● **EXCERPT TO READ**
See [the Rustonomicon](https://doc.rust-lang.org/nomicon/ffi.html) for more details.

## External configuration via environment variables

To control the programs and flags used for building, the builder can set a
number of different environment variables.

* `CFLAGS` - a series of space separated flags passed to compilers. Note that
individual flags cannot currently contain spaces, so doing
something like: `-L=foo\ bar` is not possible.
* `CC` - the actual C compiler used. Note that this is used as an exact
executable name, so (for example) no extra flags can be passed inside
this variable, and the builder must ensure that there aren't any
trailing spaces. This compiler must understand the `-c` flag. For
certain `TARGET`s, it also is assumed to know about other flags (most
common is `-fPIC`).
* `AR` - the `ar` (archiver) executable to use to build the static library.
* `CRATE_CC_NO_DEFAULTS` - the default compiler flags may cause conflicts in
some cross compiling scenarios. Setting this variable
will disable the generation of default compiler
flags.
* `CXX...` - see [C++ Support](#c-support).

Furthermore, projects using this crate may specify custom environment variables
to be inspected, for example via the `Build::try_flags_from_environment`
function. Consult the project’s own documentation or its use of the `cc` crate
for any additional variables it may use.

● **DATASET CONTENT**
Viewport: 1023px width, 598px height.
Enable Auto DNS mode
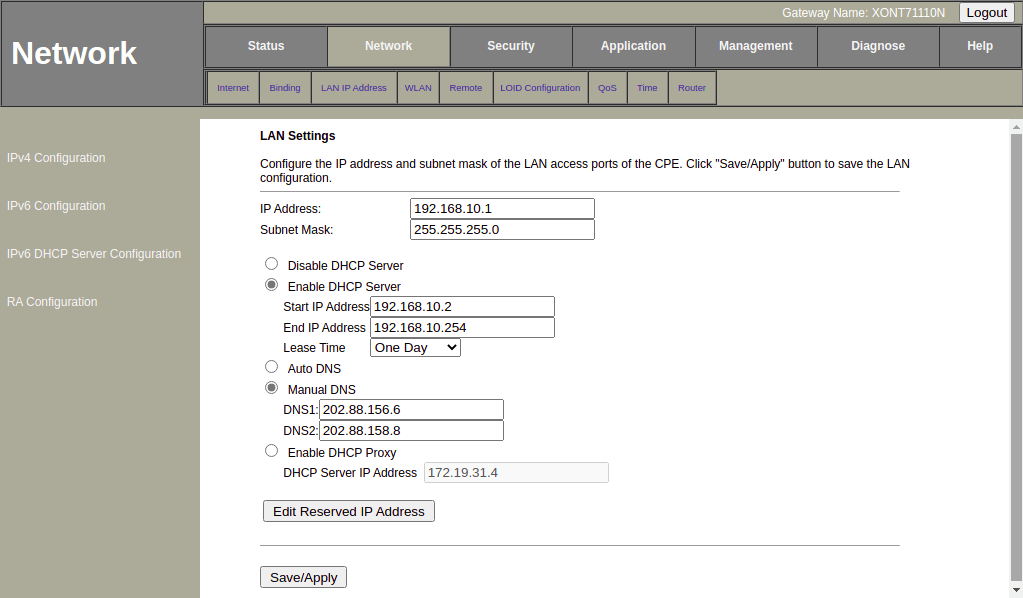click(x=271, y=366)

* * *

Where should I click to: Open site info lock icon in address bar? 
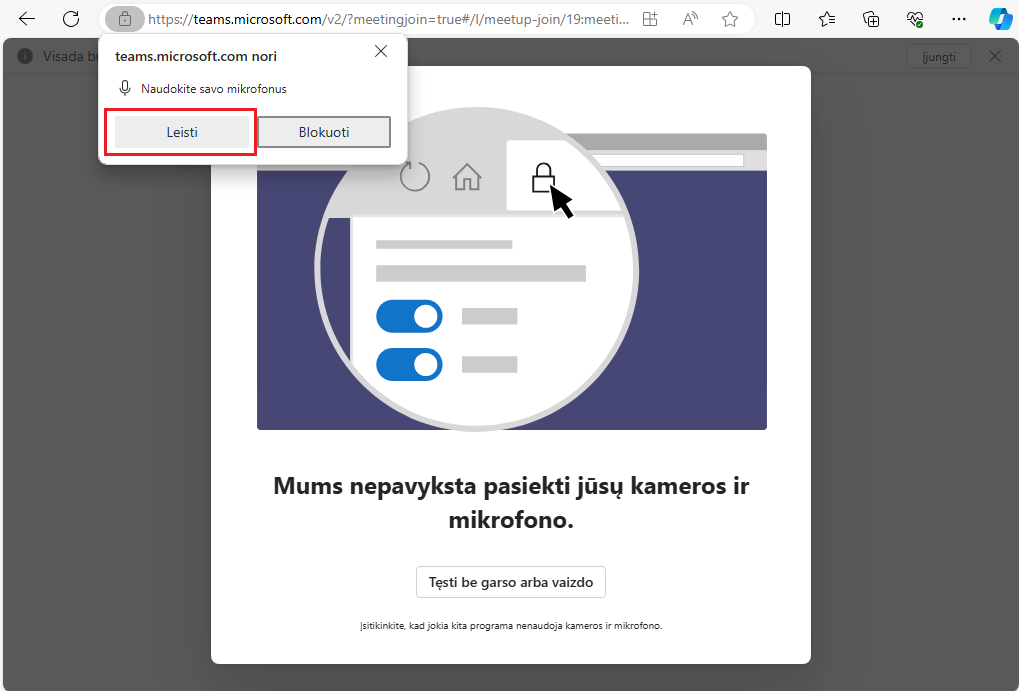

● **REQUIREMENTS**
1: Output the passage from the environment variables excerpt that runs from "To control the" to "is not possible.", copied word for word.
2: List every variable name that opens a bulleted entry in the environment variables excerpt.

● **CORRECT ANSWERS**
1:
To control the programs and flags used for building, the builder can set a
number of different environment variables.

* `CFLAGS` - a series of space separated flags passed to compilers. Note that
individual flags cannot currently contain spaces, so doing
something like: `-L=foo\ bar` is not possible.

2:
CFLAGS
CC
AR
CRATE_CC_NO_DEFAULTS
CXX...